### EXERCISE
Leave out the pictures and print precisely the lines from the line with "Instruction: Regenerate the" to the final line of the entries, both ends included.

### Records excerpted from a collection
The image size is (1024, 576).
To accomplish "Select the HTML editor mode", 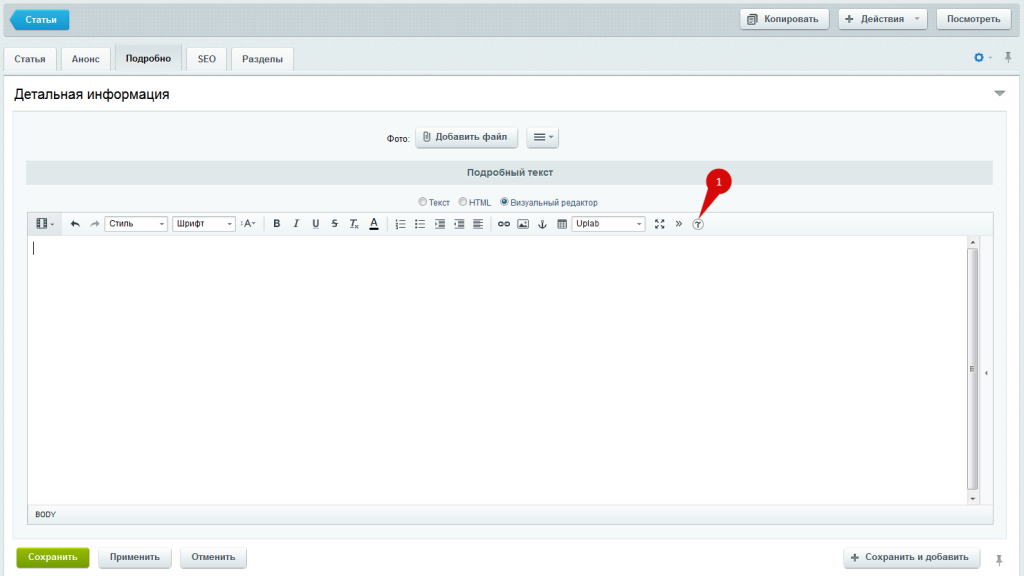I will click(463, 202).
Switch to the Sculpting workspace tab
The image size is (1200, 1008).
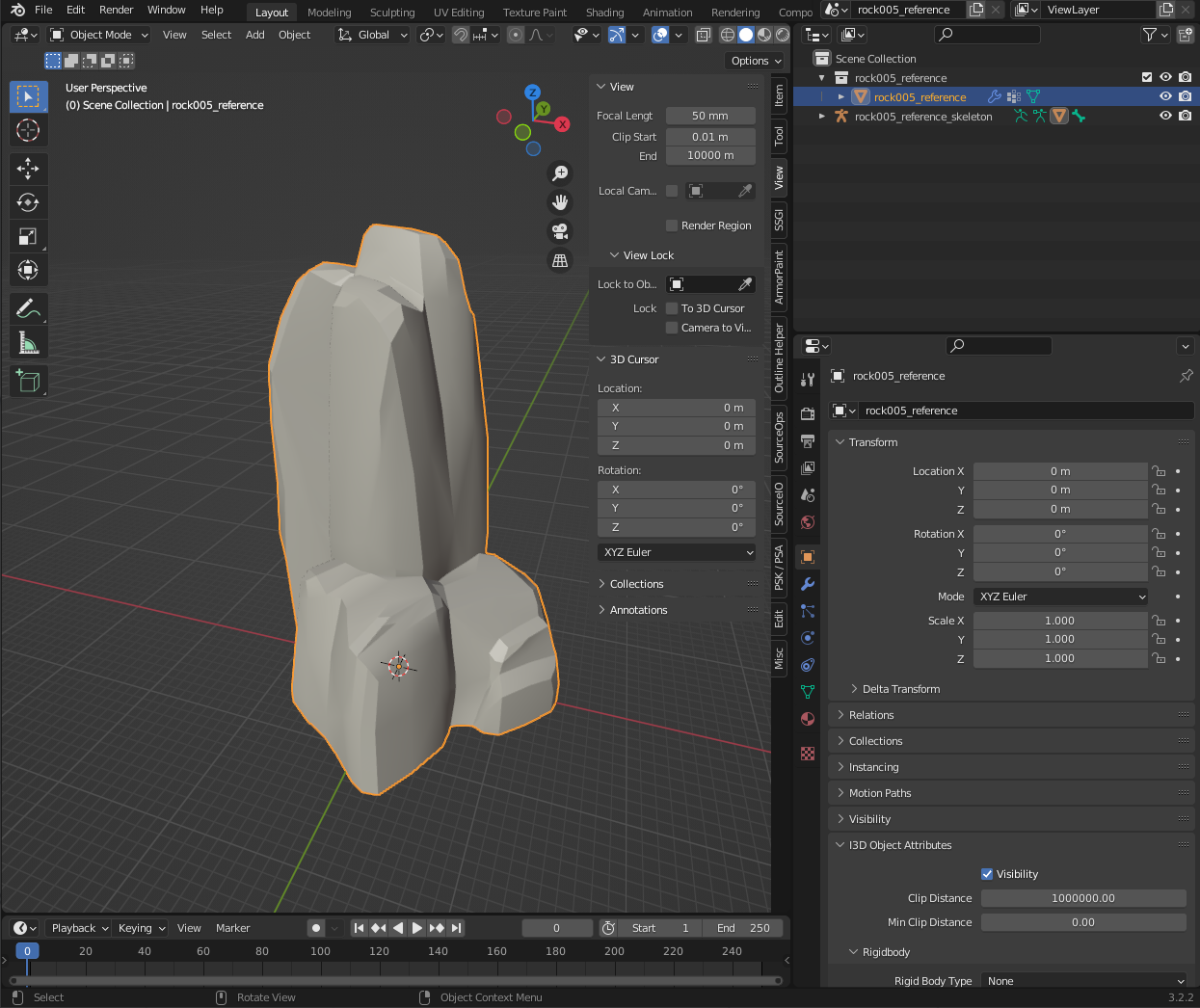pos(392,13)
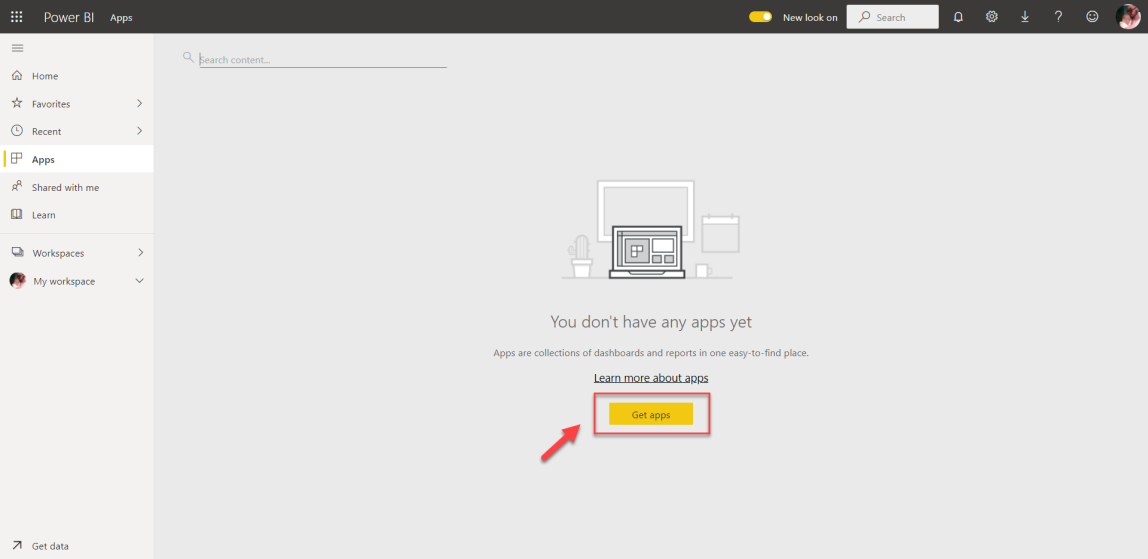Click the Search content field
Image resolution: width=1148 pixels, height=559 pixels.
(323, 59)
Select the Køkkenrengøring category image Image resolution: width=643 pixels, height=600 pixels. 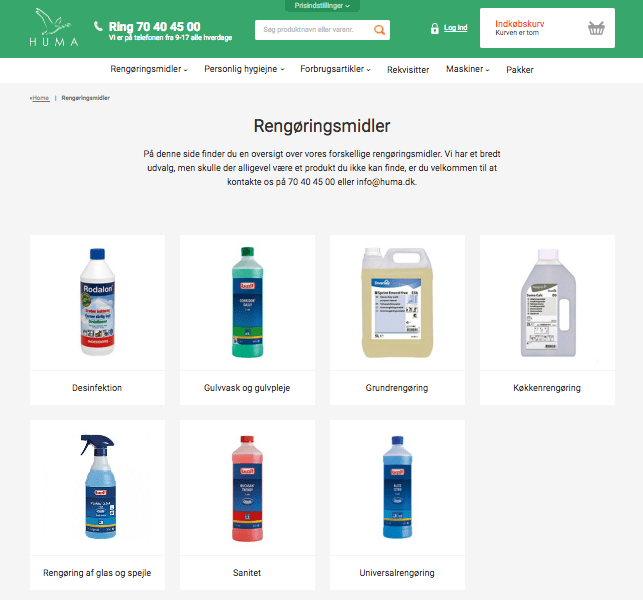tap(547, 302)
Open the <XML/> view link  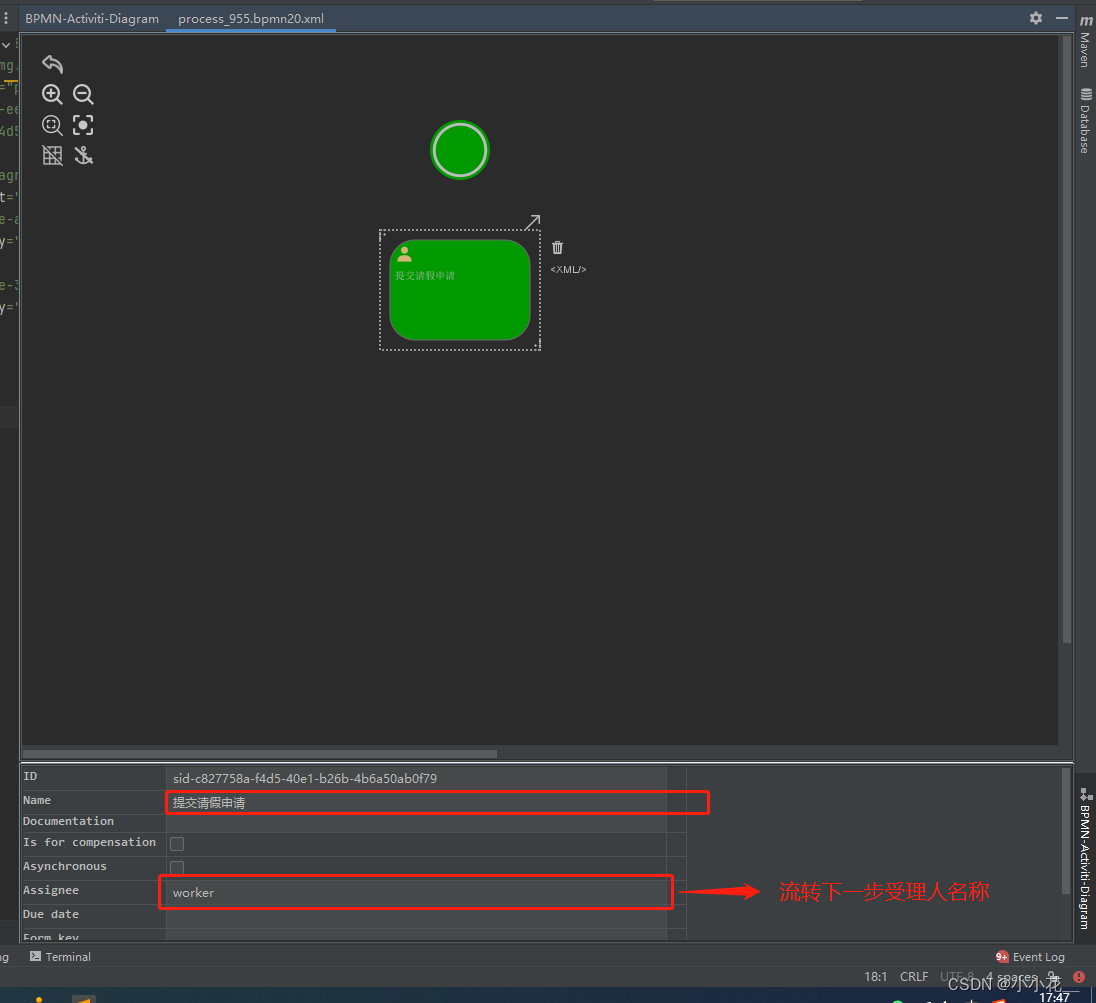(568, 269)
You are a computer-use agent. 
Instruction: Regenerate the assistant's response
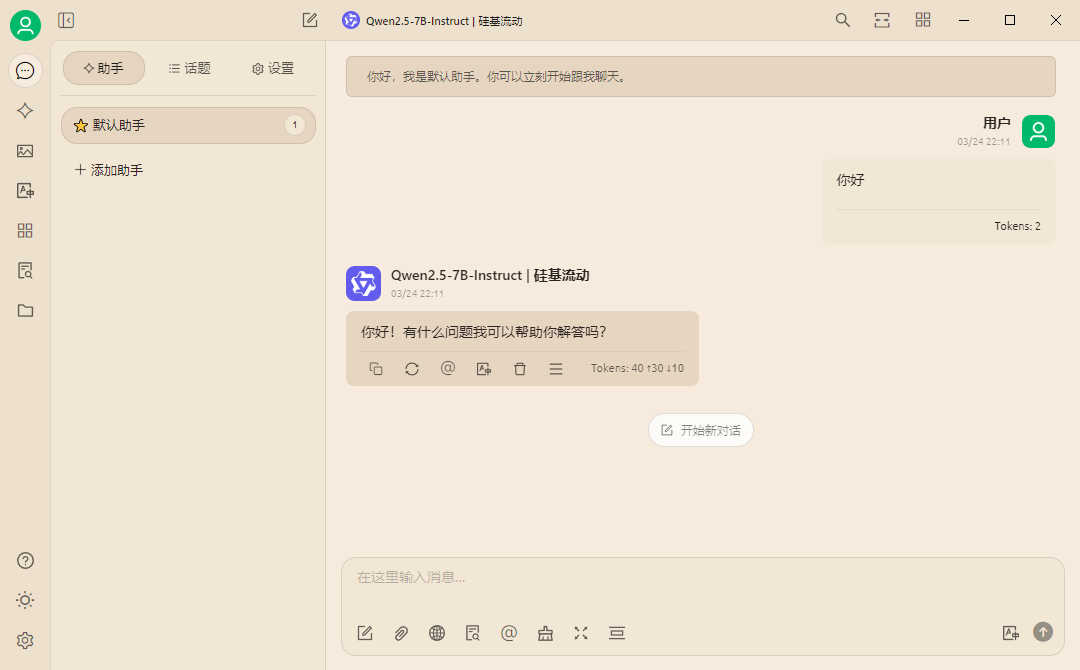point(412,368)
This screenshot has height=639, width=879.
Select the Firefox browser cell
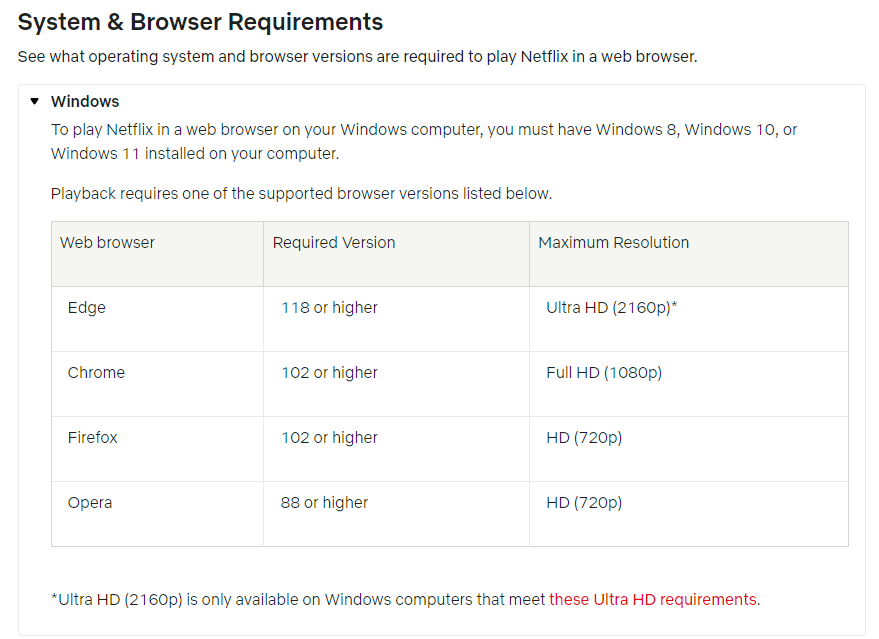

### TASK RESPONSE
Instruction: Regenerate the assistant's response
point(412,368)
This screenshot has height=639, width=879.
Select the Firefox browser cell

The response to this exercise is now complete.